Dr Maria Gomez, from Lund university, leads the project BEAT-DKD. She spoke of highlights from the IMI diabetes portfolio that she has been involved in, including IMMIDIA, SUMMIT, DIRECT, RHAPDOSDY and SOPHIA. She reminded the audience that IMI is about acceleration, about speeding up patient access to novel innovations. She praised the power of public-private partnerships in diabetes research, saying that the consortia would not have achieved what they achieved otherwise.
“It is the perfect forum for creating a place where we can talk, without worrying about intellectual property or patents. We all benefit from the conversations and as long as we were able to make clear: what’s in it for me,” she said.
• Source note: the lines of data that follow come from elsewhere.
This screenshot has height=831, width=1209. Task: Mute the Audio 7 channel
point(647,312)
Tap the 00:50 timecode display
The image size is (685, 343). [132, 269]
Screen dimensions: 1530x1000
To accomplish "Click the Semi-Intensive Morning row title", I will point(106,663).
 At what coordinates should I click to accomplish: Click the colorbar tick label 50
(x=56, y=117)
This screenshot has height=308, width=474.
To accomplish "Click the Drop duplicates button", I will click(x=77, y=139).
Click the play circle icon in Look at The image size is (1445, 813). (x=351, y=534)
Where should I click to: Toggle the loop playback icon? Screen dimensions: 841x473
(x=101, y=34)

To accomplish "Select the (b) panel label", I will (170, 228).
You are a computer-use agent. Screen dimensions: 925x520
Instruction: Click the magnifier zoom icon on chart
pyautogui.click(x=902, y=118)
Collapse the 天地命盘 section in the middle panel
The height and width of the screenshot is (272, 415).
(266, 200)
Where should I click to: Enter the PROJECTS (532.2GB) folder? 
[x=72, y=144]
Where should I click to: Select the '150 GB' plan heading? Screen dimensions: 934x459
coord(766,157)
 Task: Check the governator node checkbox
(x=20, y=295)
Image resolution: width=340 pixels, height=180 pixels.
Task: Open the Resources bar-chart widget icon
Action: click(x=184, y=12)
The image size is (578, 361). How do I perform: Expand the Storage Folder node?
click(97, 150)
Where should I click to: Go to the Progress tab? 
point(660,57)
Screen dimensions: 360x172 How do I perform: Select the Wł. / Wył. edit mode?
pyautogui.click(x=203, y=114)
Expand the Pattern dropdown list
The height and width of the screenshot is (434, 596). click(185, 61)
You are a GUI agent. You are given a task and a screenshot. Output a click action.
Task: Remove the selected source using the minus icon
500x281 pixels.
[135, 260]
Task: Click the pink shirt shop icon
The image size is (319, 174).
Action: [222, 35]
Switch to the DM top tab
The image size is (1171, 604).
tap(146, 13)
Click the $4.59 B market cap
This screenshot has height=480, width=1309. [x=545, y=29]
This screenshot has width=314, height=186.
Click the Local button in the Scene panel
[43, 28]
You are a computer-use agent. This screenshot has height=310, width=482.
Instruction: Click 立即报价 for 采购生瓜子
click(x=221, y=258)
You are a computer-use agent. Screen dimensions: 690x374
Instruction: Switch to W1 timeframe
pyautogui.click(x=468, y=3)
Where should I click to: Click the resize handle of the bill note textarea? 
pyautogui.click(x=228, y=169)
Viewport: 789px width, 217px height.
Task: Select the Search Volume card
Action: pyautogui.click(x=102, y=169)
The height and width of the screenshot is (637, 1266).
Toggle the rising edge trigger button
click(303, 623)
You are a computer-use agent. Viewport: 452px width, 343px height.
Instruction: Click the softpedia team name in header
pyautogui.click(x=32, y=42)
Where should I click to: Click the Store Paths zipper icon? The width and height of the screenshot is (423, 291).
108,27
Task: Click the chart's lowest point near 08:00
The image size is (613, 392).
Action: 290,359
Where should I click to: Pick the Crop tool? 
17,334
She praised the projects’ ability to make all stakeholders pull in the same direction, and the level of complementarity in the different areas.
“Thanks to the IMI projects there is a change in the way we work, and in the way we can do things faster,” she said, adding that the citation impact is twice the world average and significantly higher than the EU average. “That tells you that the work being done by IMI projects is being appreciated by peers, it’s cited, it’s used, it’s generating value.” Finally, she echoed calls for more patient involvement, suggesting another ‘p’ could be added to the concept of a PPP – the patient.
Dr Emma Vahlqvist, from Lund University diabetes centre, spoke about a RHAPSODY study that has gained a lot of attention that discovered five different subtypes of diabetes, which is “a bit of an oversimplification, though the future will tell.”
Finally, Eduard Montanya from the University of Barcelona closed by saying that it’s important that IMI chose diabetes for one of these impact event sessions – not just because of the great portfolio but also because of the extreme importance of diabetes, which he described as a health emergency. He spoke of the importance of the PPP as something unique that has all the relevant stakeholders in a way that has never been done before. “The achievements are very clear,” he said.
Highlighting a disparity with other diseases, he mentions that 50 percent of cancers can be cured, but a case of diabetes has yet to be cured. As an example of how cross-cutting the disease can be, he noted that people with diabetes who catch COVID, for example, do worse: “It has effects on other diseases and should not be diluted – it needs a different approach.” He finished by encouraging everyone to be vocal about the fact that diabetes is underfunded in research – “the unmet needs are very clear.” He also concluded by agreeing with his co-panellists that the patient’s voice is essential.